The book explores cities that have embraced the 15-minute philosophy, most visibly Paris, under the forceful leadership of Mayor Anne Hidalgo, as well as Portland, Oregon; Busan, South Korea; Sousse, Tunisia, and several other municipalities. Even in the quintessential car-based region of Los Angeles, his ideas have gained traction and you’ll often hear the 15-minute city invoked in connection with traffic calming and densification schemes. Moreno believes life in these places will be less “masculine,” less speed-obsessed (unlike my mother, who loves driving fast), less polluted, and filled with relaxed people living in “happy proximity.”
Moreno seems to subscribe to the “great man theory” of what ails cities: he ascribes runaway suburbia more to the malign influence of architect Le Corbusier and the American PR Edward Bernays than to its appeal to millions of people burned out on early industrial city life. So a defense of non-proximity has arisen. The British government has decried the 15-minute city concept; a critic wrote that car-free streets would impose an “unprecedented level of control over public space and the daily lives of residents.”

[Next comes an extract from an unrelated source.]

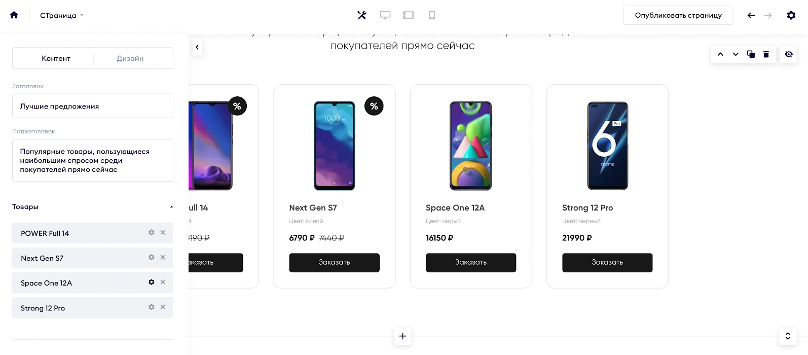Delete the block with trash icon
This screenshot has width=808, height=355.
coord(766,54)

And this is what gets my mom worked up. Leaving aside her speed-freakery, she asks what happens to the seniors who need to get ferried to the hospital, the delivery people getting to the stores, the families herding young children, the tourists with heavy suitcases, and the care workers and teachers who simply cannot afford to live within the neat 15-minute circle. After all, many a pleasant 15-minute city, such as Paris, has lost affordable homes to Airbnb, global investors, or resistance to affordable residential development.
If it were possible to thread this needle, however, 15-minute city living could be lovely. Bath, with its now less trafficked streets, it certainly a pleasant place to walk in. Sorry, mom!
Most cars are unable to enter this city center street in Bath, after 10:00 AM. Photo by Frances Anderton.
For anyone wanting to hear from Moreno directly, he will be sharing his ideas in Los Angeles next Tuesday, May 7th. Unfortunately, it won’t be in a widely accessible space. He will join a line-up of speakers discussing Technology Powering Urban Innovation at the elite Milken Institute Global Conference, aka Davos West. He is one of several hundred speakers who will take on the 2024 topic of "Shaping a Shared Future."